### EXERCÍCIOS:
1 > Responda com base no texto sobre a nova Lei de Cotas:
(a) Em que tipo de instituição de ensino a política vale para o ingresso?
(b) Onde foi realizada a cerimônia de sanção?
(c) Quantos brasileiros ingressaram em um curso de graduação por intermédio do Sisu?
2 > Por favor, transcreva literalmente o trecho do texto sobre a nova Lei de Cotas que começa em "A aprovação da" e vai até "Seleção Unificada (Sisu).".
3 > Escreva a continuação do texto sobre a nova Lei de Cotas a partir da última frase apresentada.

:: TEXTO DE LEITURA ::

Nova Lei de Cotas: reparação e justiça social

A aprovação da nova Lei de Cotas aperfeiçoa uma das mais importantes políticas públicas de reparação histórica a estudantes negros, quilombolas, indígenas, de baixa renda e pessoas com deficiência para o ingresso em institutos e universidades federais. A assinatura da Lei 14.723/23, que atualiza a Lei de Cotas no ensino federal (superior e técnico), foi sancionada pelo presidente Lula no último dia 13 de novembro, em cerimônia no Palácio do Planalto. Desde a criação da legislação, em 2012, mais de 1,5 milhão de brasileiros ingressaram em um curso de graduação nas instituições públicas, sendo mais de 810 mil por intermédio do Sistema de Seleção Unificada (Sisu).

:::
:: DADOS ::

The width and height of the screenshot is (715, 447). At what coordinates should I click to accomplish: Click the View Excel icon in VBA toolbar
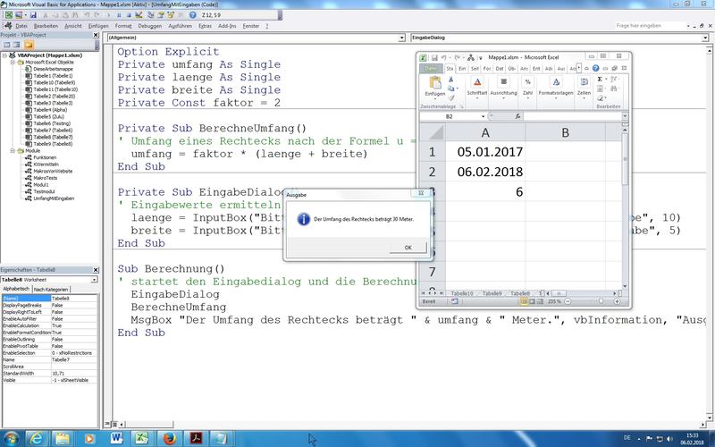pos(7,14)
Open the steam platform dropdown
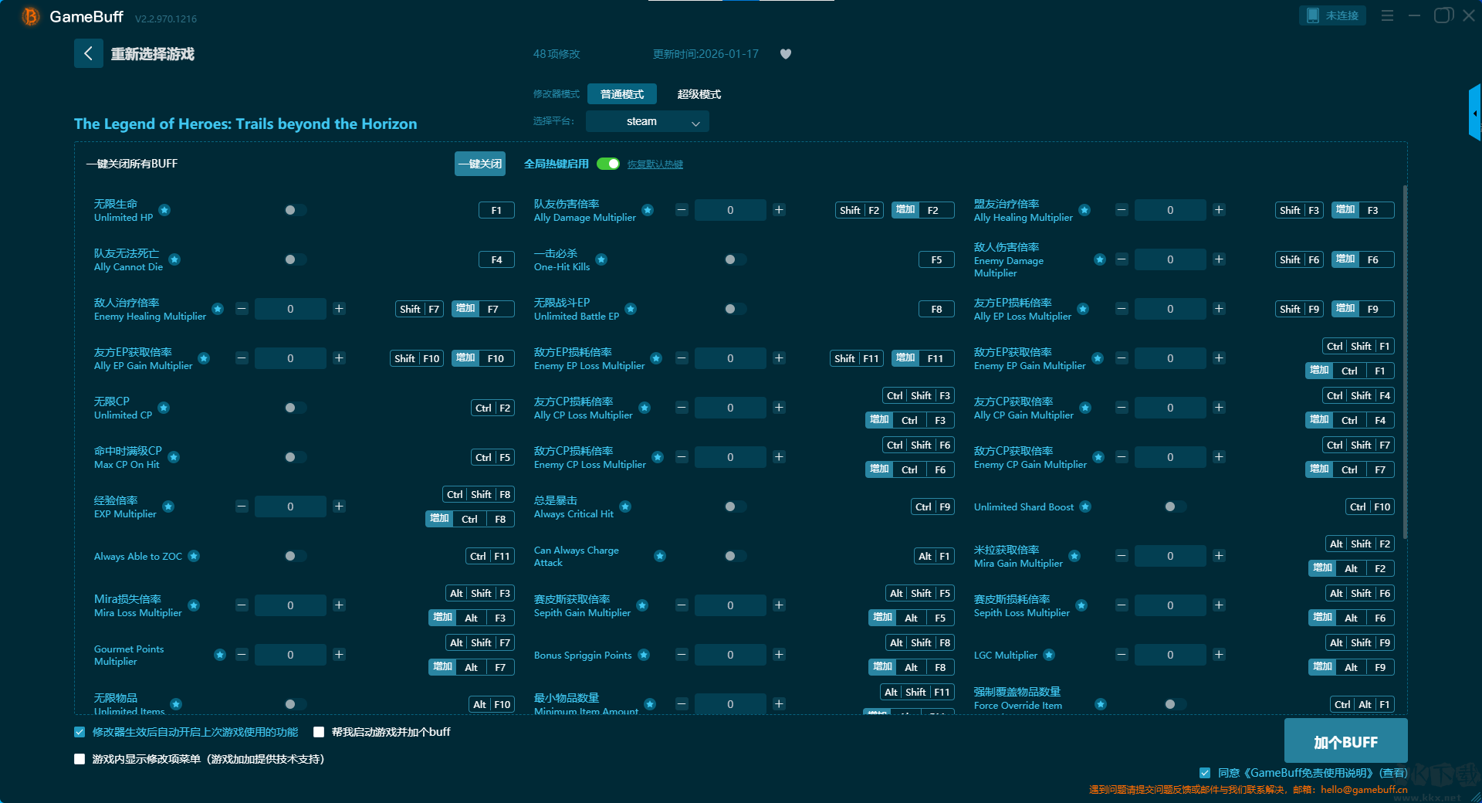Viewport: 1482px width, 803px height. click(x=647, y=121)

:::

### RESPOSTAS:
1 >
(a) Em institutos e universidades federais.
(b) No Palácio do Planalto.
(c) Mais de 810 mil.

2 >
A aprovação da nova Lei de Cotas aperfeiçoa uma das mais importantes políticas públicas de reparação histórica a estudantes negros, quilombolas, indígenas, de baixa renda e pessoas com deficiência para o ingresso em institutos e universidades federais. A assinatura da Lei 14.723/23, que atualiza a Lei de Cotas no ensino federal (superior e técnico), foi sancionada pelo presidente Lula no último dia 13 de novembro, em cerimônia no Palácio do Planalto. Desde a criação da legislação, em 2012, mais de 1,5 milhão de brasileiros ingressaram em um curso de graduação nas instituições públicas, sendo mais de 810 mil por intermédio do Sistema de Seleção Unificada (Sisu).

3 >
A Lei de Cotas integra as chamadas ações afirmativas, que são políticas sociais de combate a discriminações étnicas, raciais, religiosas, de gênero ou de casta, para promover a participação de minorias no processo político, no acesso à educação, saúde, emprego, bens materiais, entre outros. A legislação brasileira tem inspiração em experiências implementadas em outros países. Na década de 70, foram criadas bolsas de estudo para estudantes negros norte-americanos, pois o ensino superior não é gratuito nos Estados Unidos da América.

Esse movimento serviu de referência para que o sistema de cotas fosse implantado no Brasil. Em 2000, a Assembleia Legislativa do Estado do Rio de Janeiro (Alerj) aprovou uma lei que reservava metade das vagas para candidatos da rede pública.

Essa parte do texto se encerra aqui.